- WORK REQUEST
Where the line with "Select the watchosX86" appears below, start writing out lines exactly, and finish with the line with "Click the 'Speed' panel label", which is included; write out nothing else.

- RECORD SET
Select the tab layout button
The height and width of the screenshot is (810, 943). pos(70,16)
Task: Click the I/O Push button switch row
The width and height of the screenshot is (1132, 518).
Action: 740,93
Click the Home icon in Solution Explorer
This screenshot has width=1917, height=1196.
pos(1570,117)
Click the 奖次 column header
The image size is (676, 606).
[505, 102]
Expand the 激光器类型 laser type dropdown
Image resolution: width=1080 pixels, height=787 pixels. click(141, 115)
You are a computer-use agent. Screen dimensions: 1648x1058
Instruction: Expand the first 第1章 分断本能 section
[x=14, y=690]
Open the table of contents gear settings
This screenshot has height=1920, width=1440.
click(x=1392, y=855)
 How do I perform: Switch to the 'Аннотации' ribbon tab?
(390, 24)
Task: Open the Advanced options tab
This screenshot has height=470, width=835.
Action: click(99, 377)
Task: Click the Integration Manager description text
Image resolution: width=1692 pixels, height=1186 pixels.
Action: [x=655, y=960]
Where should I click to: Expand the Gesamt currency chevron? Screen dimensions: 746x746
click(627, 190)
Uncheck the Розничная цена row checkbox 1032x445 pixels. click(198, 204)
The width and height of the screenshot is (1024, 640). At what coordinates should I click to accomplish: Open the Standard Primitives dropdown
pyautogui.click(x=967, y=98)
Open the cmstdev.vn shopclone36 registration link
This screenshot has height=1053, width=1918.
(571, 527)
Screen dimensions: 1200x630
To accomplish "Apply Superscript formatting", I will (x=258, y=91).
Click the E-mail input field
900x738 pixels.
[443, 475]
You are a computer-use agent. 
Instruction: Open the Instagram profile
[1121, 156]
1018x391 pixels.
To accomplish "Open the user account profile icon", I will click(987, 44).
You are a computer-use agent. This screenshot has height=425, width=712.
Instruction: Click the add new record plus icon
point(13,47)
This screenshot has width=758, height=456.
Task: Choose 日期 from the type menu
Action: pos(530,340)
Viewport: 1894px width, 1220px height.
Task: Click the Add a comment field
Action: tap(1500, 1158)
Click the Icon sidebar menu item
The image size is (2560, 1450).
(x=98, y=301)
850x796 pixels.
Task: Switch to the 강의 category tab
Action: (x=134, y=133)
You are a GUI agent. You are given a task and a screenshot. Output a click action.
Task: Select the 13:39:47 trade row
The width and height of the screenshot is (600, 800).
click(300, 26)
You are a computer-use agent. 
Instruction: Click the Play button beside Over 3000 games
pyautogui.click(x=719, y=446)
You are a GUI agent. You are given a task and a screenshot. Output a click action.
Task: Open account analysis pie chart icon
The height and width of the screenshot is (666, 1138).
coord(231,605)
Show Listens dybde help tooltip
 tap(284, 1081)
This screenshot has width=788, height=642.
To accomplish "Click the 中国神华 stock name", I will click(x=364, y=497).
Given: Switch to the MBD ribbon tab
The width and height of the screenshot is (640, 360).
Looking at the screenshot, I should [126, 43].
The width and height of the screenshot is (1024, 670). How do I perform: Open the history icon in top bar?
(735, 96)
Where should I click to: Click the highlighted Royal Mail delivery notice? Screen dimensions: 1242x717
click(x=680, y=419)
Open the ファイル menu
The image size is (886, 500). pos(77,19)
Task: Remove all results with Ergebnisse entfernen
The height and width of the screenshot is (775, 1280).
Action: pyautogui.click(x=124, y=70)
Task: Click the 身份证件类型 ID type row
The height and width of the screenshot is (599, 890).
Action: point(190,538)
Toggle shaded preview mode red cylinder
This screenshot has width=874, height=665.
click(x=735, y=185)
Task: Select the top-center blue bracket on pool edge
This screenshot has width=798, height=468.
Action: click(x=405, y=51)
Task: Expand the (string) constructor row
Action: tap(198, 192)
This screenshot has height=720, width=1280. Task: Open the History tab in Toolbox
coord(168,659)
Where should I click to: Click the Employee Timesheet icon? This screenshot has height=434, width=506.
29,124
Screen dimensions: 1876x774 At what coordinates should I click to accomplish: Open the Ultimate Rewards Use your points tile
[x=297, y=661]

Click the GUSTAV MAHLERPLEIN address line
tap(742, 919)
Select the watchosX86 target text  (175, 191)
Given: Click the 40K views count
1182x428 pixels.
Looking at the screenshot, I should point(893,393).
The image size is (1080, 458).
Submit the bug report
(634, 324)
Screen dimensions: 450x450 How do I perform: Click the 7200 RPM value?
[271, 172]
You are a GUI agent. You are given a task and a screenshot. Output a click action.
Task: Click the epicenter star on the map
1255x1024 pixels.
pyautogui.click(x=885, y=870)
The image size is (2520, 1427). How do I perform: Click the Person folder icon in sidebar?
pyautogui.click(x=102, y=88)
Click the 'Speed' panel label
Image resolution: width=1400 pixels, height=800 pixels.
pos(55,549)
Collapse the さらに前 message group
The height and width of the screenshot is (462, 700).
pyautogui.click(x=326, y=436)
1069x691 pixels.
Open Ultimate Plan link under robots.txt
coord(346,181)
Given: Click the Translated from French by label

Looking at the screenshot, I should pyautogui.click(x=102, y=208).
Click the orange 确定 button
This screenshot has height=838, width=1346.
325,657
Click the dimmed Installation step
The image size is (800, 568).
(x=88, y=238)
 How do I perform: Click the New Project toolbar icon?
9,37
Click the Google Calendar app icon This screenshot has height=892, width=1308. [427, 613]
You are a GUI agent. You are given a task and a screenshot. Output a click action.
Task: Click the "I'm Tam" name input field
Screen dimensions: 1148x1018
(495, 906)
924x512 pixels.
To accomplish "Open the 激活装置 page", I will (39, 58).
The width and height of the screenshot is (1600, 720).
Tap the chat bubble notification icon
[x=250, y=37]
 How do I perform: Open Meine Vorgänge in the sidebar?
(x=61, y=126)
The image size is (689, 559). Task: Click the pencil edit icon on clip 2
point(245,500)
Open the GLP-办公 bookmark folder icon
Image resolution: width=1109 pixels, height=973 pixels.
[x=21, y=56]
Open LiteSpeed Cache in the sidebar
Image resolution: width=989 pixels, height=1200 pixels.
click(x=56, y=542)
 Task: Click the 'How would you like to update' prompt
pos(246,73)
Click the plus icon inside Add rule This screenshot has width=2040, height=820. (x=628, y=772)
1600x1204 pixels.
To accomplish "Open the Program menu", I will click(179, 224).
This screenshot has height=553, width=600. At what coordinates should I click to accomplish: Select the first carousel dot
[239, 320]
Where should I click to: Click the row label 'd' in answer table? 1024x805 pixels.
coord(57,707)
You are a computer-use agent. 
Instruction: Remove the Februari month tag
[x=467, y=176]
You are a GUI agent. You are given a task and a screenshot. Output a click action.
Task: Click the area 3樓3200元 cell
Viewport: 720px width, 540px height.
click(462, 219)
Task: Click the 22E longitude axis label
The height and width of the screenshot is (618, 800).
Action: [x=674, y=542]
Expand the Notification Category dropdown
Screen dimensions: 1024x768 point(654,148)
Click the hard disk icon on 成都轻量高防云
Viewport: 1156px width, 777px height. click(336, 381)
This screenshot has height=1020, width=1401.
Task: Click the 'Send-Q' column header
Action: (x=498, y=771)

- RESPONSE AREA
Select the watchosX86 target text  (175, 191)
Given: Click the 40K views count
1182x428 pixels.
Looking at the screenshot, I should point(893,393).
The image size is (1080, 458).
Submit the bug report
(634, 324)
Screen dimensions: 450x450 How do I perform: Click the 7200 RPM value?
[271, 172]
You are a GUI agent. You are given a task and a screenshot. Output a click action.
Task: Click the epicenter star on the map
1255x1024 pixels.
pyautogui.click(x=885, y=870)
The image size is (2520, 1427). How do I perform: Click the Person folder icon in sidebar?
pyautogui.click(x=102, y=88)
Click the 'Speed' panel label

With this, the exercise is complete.